The entire process, including order authorization by a virtual provider, can be completed online except for the blood draw. Samples get collected at a Labcorp facility or by a mobile phlebotomist, shipped to our labs in Seattle, and we provide a report back within 7-10 days. It costs under $300 with a blood draw and virtual provider fee. It isn’t covered by health insurance, but it is covered by healthcare and flexible spending accounts.

At this stage in the pandemic — despite widespread antibody testing and several vaccines — there are still a lot of questions about COVID-19. T cells may hold some of the answers.

For example, they may offer the ability to detect past infections for a much longer period than traditional tests. They may allow us to diagnose Long COVID (patients who have not fully recovered weeks or even months after first experiencing symptoms). It’s theoretically possible for us to draw a quantifiable connection between lingering immune perturbations, potential signs of autoimmunity, and symptoms of Long COVID. That’s something else investigators are looking into.

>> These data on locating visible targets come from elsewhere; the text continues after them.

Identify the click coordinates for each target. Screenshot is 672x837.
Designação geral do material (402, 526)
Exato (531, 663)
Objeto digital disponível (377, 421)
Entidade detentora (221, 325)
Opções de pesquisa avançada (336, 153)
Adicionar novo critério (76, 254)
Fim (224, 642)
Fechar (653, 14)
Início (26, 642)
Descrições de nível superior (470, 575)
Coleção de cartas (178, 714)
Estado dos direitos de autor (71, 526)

Patients who use T-Detect COVID have the option to opt-in to ongoing research. This will accelerate our understanding of variants, who is at more risk of getting the virus, who is protected, and the effectiveness of vaccines.

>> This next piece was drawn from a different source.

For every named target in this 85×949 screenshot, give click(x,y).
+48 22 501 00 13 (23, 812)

In the future, we may be able to go beyond a yes/no answer. Physicians and patients may be able to identify the source of their immune response either from natural infection or from a vaccine. This is especially important as more of the population gets vaccinated and as new variants appear which may be increasingly capable of escaping natural immunity, or vaccine-induced immunity.

Making the Impossible Possible

One of the unique benefits of Adaptive’s T-cell testing approach is that it can be done at scale, something that was impossible just a few years ago. Historically, to test T cells, you would need a blood sample with live T cells, which have a shelf life of four to six hours. It would be impractical, if not impossible, to test hundreds of thousands of samples in that time frame.

We look at DNA samples taken from hundreds of thousands of T cells in a blood sample to find the unique signature of COVID. The blood samples can be stored at room temperature for up to 5 days or be frozen. The stability of DNA allows us to extract the information needed days or weeks after the sample is collected. This opens the door for the kind of massive T cell data sets that are needed to provide clear answers that go beyond just a few interesting anecdotes.

A Paradigm Shift In Diagnosing a Broad Range of Diseases

One of the exciting things about the T-Detect COVID test is that it provides proof of concept that T-cell testing is effective in diagnosing disease. We can build on this and apply it to many other disease areas, beyond SARS-CoV-2 and infectious diseases.

Imagine if you had a T-cell test that could tell the difference between diseases with similar symptoms like Lyme disease and multiple sclerosis? Or a T-cell test that could detect many different diseases across multiple therapeutic areas with a single vial of blood, eliminating the diagnostic odyssey that many patients face as they spend years trying to get the correct diagnosis for their symptoms?

This represents a paradigm shift in how we diagnose, and ultimately treat, many different illnesses based on how the immune system naturally does this. We call this Immune Medicine.

That is the promise T-cell-based testing holds. We, along with our partners, are up to the challenge. We can say that with even greater confidence today than a year ago because we’ve been compelled to push the limits.

Many more exquisitely informative diagnostics are going to come from this ultimate stress test. It’s something we can look forward to on the other side.